• **SOURCE PASSAGE**:
InvoiceWithMe

Why this invoice tool does not ask you to sign up

By Muhammad SaadPublished Updated 6 min read

Essay

What "free" usually costs you on the modern web

For most of my freelance career I used whichever free invoice generator was top of Google that month. The pattern was always the same. I would land on a marketing homepage with a hero shot and a Get Started For Free button. I would click it. I would be asked for my email. I would fill in an invoice. I would try to download. I would be asked for my email again, this time really. I would sigh, close the tab, paste the invoice into a Google Doc, and export from there.

After about the fifteenth time, I built a different thing.

What "free" usually means online

On the modern web, free almost always has a hidden cost. For most invoice generators that cost is one of four things, and quite often it is all four at once:

Your email. Used to qualify you as a lead, drop you into a drip campaign, and try to sell you a paid plan over the next six weeks. The tool is free because it is a sales funnel for a different product. You did not sign up for the funnel; you signed up for an invoice. Now you are in the funnel.

• **SUPPLIED MATERIAL**:
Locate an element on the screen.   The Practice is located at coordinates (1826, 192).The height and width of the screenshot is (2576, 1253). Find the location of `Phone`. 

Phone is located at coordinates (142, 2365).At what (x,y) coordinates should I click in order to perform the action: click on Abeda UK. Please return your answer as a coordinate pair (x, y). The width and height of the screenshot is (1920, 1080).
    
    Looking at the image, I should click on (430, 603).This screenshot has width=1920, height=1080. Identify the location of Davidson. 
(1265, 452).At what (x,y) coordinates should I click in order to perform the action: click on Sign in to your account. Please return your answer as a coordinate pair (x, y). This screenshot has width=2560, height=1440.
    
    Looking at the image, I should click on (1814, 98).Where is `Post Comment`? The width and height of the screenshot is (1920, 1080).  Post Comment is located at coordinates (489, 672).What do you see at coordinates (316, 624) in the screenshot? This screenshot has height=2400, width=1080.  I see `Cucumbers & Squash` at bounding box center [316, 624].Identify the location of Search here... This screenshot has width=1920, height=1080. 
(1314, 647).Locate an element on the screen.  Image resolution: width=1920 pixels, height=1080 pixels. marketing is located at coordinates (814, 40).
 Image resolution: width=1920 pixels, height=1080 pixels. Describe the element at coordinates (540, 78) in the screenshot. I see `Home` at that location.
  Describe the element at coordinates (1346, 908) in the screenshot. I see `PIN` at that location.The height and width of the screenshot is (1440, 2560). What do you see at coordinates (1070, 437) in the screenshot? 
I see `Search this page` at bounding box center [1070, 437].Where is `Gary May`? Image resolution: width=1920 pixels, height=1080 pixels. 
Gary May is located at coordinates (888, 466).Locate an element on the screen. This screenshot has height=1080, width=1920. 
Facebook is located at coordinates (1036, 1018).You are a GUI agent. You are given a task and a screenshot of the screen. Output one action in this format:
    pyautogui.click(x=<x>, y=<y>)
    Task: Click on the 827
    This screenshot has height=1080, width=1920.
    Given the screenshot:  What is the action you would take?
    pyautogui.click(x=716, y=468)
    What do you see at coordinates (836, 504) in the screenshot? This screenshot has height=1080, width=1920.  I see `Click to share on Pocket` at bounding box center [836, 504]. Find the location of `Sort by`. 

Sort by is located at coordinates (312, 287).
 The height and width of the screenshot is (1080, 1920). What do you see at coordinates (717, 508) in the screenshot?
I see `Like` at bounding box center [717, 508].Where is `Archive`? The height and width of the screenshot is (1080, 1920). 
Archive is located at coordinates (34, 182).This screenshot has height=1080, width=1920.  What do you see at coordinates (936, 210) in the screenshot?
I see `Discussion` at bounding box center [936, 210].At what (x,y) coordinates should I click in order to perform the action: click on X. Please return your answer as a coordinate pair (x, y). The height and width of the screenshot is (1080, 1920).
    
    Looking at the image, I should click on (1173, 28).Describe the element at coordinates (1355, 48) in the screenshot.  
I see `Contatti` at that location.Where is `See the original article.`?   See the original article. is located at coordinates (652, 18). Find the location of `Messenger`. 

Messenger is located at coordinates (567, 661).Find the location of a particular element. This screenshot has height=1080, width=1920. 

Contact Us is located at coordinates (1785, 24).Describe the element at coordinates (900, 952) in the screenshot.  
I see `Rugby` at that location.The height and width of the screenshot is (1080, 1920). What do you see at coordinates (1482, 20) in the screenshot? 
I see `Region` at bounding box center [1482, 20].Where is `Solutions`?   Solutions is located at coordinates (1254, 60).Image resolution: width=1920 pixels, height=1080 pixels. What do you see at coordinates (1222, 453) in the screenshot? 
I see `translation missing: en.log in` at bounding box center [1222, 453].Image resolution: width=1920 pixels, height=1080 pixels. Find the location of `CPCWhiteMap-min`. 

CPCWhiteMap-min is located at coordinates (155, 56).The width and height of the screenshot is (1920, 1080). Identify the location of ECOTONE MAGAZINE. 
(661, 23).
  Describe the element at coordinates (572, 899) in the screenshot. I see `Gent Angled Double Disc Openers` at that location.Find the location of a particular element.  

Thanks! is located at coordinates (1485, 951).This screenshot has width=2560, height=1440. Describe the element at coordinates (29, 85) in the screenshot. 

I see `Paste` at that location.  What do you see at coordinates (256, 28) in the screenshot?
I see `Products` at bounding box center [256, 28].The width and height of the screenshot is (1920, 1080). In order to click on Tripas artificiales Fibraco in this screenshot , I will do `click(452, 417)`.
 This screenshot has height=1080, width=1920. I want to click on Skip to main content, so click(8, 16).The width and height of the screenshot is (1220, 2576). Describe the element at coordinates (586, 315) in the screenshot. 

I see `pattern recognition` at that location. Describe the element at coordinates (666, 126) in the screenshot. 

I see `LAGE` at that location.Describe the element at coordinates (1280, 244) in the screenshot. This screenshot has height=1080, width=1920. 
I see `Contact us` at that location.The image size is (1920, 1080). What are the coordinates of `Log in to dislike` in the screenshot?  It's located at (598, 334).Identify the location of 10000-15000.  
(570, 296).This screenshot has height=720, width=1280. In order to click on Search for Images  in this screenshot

• **ACTIVITIES**:
**1.** Please answer these from the invoice-tool essay:
(a) What button did the marketing homepages show?
(b) Where did the writer paste the invoice before exporting it?
(c) Over how many weeks is a paid plan pushed on you after you give your email?
**2.** Carry on the invoice-tool essay from its last sentence.
The records have no connection to the invoice-tool essay.

• **ANSWERS PER TASK**:
**1.**
(a) A Get Started For Free button.
(b) Into a Google Doc.
(c) Six weeks.

**2.**
Your data. Stored on the company's servers, theoretically to make the tool work, practically as a moat. The day you want to leave, your invoice history goes with the platform. The day you forget your password, you are filing a support ticket to get your own data back.

Your attention. Every screen has an upsell tooltip, a banner, a modal, a sidebar with three CTAs. The tool works, but you have to wade through marketing to find it. Modern SaaS design has perfected the art of the polite interruption.

A mark on your output. "Made with BillFlow Pro" stamped across the footer of the PDF you are about to email a client. Free as in: your client now knows you could not be bothered to pay for an invoice tool. Sometimes the watermark is so faint that you only spot it when the client's accountant prints it on a high-contrast printer.

None of this is evil exactly. People who build free tools have to eat. But all four are friction the user did not agree to when they typed "free invoice generator" into Google.

The architectural choice that removes all four

There is a simple trick that eliminates every item on that list: do not have a backend.

This site is a static bundle. There is no database. There is no server that knows who you are or what you typed. When you click Download PDF, your browser runs about sixty kilobytes of JavaScript that turns your form into a PDF locally using jsPDF, then hands the file to you. The form contents never leave your machine, because there is nowhere for them to go.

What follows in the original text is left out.